Posted on January 26, 2005 at 03:16 AM in Google | Comments (9) | TrackBack (1)

Google expands some acronym searches

A search for np tree turns up a lot of hits for Joshua Tree National Park, with the phrase "National Park" bolded in page titles and snippets. This doesn't work for all searches involving the term np -- for example, it doesn't work for a search for np by itself. How new is this feature? What other acronyms does Google expand?

Posted on January 17, 2005 at 06:46 AM in Google | Comments (4) | TrackBack (0)

Firefox first suggestion for "f"

When I type "f" into Google Suggest, the first suggestion is "Firefox". Nice. Does that mean Firefox is the most common search starting with "f", or are there other factors that affect the ranking?

Posted on December 10, 2004 at 09:39 AM in Google, Mozilla | Comments (8) | TrackBack (2)

My impressions of Google Desktop Search

Google Desktop Search is useful enough for me to keep it installed, but I wouldn't say that it works well.

Functionality

  • The file I'm looking for is often missing from Google Desktop Search's index. Even the filename is missing. I can't tell if it decided to skip the file because of its extension, contents, location, or changed-on date. Sometimes touching the file gets it indexed, but sometimes it doesn't.
  • It "caches" old versions of files often enough to take up disk space unnecessarily, but not often enough that I can rely on it for a revision history when I break something.
  • Since Google Desktop Search is slower than www.google.com, leaving "Show Desktop Search results on Google Web Search result pages" checked makes it slow down web searches.
  • It gets much slower if I add num=100 to the URLs. A search with num=100 usually takes 3 seconds. This would be ok if it streamed the results, but I just don't see anything for 3 seconds. (There's no UI for adding num=100, so it's not really fair to complain.)

Security

  • "Show Desktop Search results on Google Web Search result pages", which is checked by default, elevates any XSS hole in www.google.com to a read-my-files hole.
  • Google Desktop Search uses an interesting scheme to mitigate XSS and CSRF holes: it includes a hash in every URL, even the root. The hash includes the path and sometimes includes the query parameters. If the hash is missing or doesn't match, it returns "Invalid Request".
  • Clicking a link to an .exe file in search results runs it without any warning.
  • The web site doesn't mention the current version number. The program doesn't have a "Check for upgrades" link, and if checks automatically, it makes no indication of that fact.
  • Any web page can detect whether you have Google Desktop Search running by loading an image (or perhaps any URL) from http://127.0.0.1:4664/.
  • The index is stored in a predictable location. "File upload holes", which let sites read your files if they know the filenames, are common in web browsers. File upload holes that require no user interaction are usually fixed quickly. But file upload holes that do require user interaction are not always fixed quickly. Two file upload holes requiring user interaction that I reported in 2000 are still present in IE and Firefox.
Posted on October 22, 2004 at 03:38 AM in Google, Security | Comments (7) | TrackBack (0)

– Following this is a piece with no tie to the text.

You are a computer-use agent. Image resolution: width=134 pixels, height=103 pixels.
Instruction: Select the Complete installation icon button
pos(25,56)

New Firefox extension: Search Keys

Search Keys lets you go to search results by pressing the number of the search result instead of clicking. You can press 1 to go to the first result, Shift+2 to open the second result in a new window, etc. It works with Google, Google News, Google Groups, Google Desktop Search, and del.icio.us.

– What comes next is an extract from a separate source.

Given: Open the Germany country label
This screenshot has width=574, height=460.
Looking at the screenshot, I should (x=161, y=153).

Update Oct 16, 2004: The shortcut for opening in a new tab is now Alt+N on Windows and Mac, to avoid conflicting with the Ctrl+N shortcut for switching tabs. It is still Ctrl+N on Linux, which uses Alt+N for switching tabs.

Posted on October 15, 2004 at 08:01 AM in Google, Mozilla | Comments (14) | TrackBack (0)

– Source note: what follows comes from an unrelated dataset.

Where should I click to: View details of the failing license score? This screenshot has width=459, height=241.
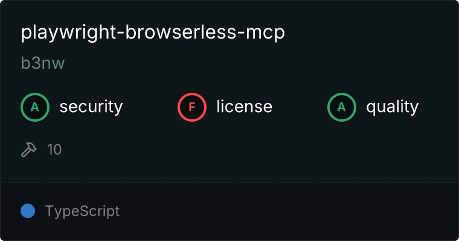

Google's "Browse By Name" in Firefox

Google recently introduced a mode called "Browse By Name", a cross between "I'm Feeling Lucky" and a normal Google search. "Browse By Name" acts like "I'm Feeling Lucky" if Google is certain that the first hit is correct, but otherwise returns a normal set of search results. If you use Internet Explorer with the Google Toolbar, "Browse By Name" is the default behavior for non-URLs typed into the address bar. The Google Toolbar shows a dialog the first time you use the feature.

By default, Firefox uses "I'm Feeling Lucky" for non-URLs typed into its address bar. You can change the behavior by going to about:config and setting keyword.URL to the appropriate URL and then restarting Firefox.

Address bar behavior keyword.URL
I'm Feeling Lucky http://www.google.com/search?ie=UTF-8&btnI=&q=
Browse By Name http://www.google.com/search?ie=UTF-8&sourceid=navclient&gfns=1&q=
Google search http://www.google.com/search?ie=UTF-8&q=
Posted on September 09, 2004 at 03:41 AM in Google, Mozilla | Comments (5) | TrackBack (4)

Custom 404 page

www.squarefree.com now has a custom 404 page.

Posted on August 22, 2004 at 03:51 AM in Google | Comments (3) | TrackBack (0)

Opera's least popular feature comes to Firefox

The adbar extension displays Google ads related to pages you view. It works in Firefox 0.9+.

Posted on August 15, 2004 at 06:51 AM in Google, Mozilla | Comments (22) | TrackBack (1)

Hidden search results - answer

Michael Lefevre and mpt gave correct, but incomplete, answers to the question in my previous blog entry in their comments. Part of Michael's answer:

You'd have to work out which bits of closed bugs should be queryable (if you give any indication of a result based on, say, summary or comment queries, you could be disclosing important bits of the closed bug).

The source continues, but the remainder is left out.